§ EXERCISE AIM: Rewrite the rows below, replacing every "pixels" with "px" and leaving everything else unchanged.

+++++

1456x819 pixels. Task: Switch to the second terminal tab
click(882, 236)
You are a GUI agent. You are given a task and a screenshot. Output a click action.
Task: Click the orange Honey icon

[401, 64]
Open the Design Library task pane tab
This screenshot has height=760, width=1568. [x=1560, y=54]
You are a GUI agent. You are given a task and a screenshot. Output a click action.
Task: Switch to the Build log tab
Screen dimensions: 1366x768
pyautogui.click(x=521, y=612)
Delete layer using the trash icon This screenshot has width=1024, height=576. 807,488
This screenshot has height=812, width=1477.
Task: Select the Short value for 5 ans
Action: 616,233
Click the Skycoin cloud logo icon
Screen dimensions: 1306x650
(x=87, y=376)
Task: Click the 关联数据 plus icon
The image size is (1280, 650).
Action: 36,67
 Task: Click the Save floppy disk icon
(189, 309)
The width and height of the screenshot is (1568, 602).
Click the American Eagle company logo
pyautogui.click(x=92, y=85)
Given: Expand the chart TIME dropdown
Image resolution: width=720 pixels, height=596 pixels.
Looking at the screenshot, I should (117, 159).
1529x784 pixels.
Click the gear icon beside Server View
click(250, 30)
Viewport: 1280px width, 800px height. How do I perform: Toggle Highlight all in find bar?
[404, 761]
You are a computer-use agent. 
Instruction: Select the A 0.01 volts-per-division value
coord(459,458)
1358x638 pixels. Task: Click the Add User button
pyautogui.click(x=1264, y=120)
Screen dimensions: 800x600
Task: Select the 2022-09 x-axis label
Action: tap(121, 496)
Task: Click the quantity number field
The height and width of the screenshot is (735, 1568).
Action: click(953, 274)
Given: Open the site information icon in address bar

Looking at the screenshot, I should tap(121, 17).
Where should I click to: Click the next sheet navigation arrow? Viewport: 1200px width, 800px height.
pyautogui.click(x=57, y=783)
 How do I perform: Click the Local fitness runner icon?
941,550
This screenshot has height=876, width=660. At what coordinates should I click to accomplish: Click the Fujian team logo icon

+++++

§ WRITTEN SOLUTION:
1456x819 px. Task: Switch to the second terminal tab
click(882, 236)
You are a GUI agent. You are given a task and a screenshot. Output a click action.
Task: Click the orange Honey icon

[401, 64]
Open the Design Library task pane tab
This screenshot has height=760, width=1568. [x=1560, y=54]
You are a GUI agent. You are given a task and a screenshot. Output a click action.
Task: Switch to the Build log tab
Screen dimensions: 1366x768
pyautogui.click(x=521, y=612)
Delete layer using the trash icon This screenshot has width=1024, height=576. 807,488
This screenshot has height=812, width=1477.
Task: Select the Short value for 5 ans
Action: 616,233
Click the Skycoin cloud logo icon
Screen dimensions: 1306x650
(x=87, y=376)
Task: Click the 关联数据 plus icon
The image size is (1280, 650).
Action: 36,67
 Task: Click the Save floppy disk icon
(189, 309)
The width and height of the screenshot is (1568, 602).
Click the American Eagle company logo
pyautogui.click(x=92, y=85)
Given: Expand the chart TIME dropdown
Image resolution: width=720 px, height=596 px.
Looking at the screenshot, I should (117, 159).
1529x784 px.
Click the gear icon beside Server View
click(250, 30)
Viewport: 1280px width, 800px height. How do I perform: Toggle Highlight all in find bar?
[404, 761]
You are a computer-use agent. 
Instruction: Select the A 0.01 volts-per-division value
coord(459,458)
1358x638 px. Task: Click the Add User button
pyautogui.click(x=1264, y=120)
Screen dimensions: 800x600
Task: Select the 2022-09 x-axis label
Action: tap(121, 496)
Task: Click the quantity number field
The height and width of the screenshot is (735, 1568).
Action: click(953, 274)
Given: Open the site information icon in address bar

Looking at the screenshot, I should tap(121, 17).
Where should I click to: Click the next sheet navigation arrow? Viewport: 1200px width, 800px height.
pyautogui.click(x=57, y=783)
 How do I perform: Click the Local fitness runner icon?
941,550
This screenshot has height=876, width=660. At what coordinates should I click to accomplish: Click the Fujian team logo icon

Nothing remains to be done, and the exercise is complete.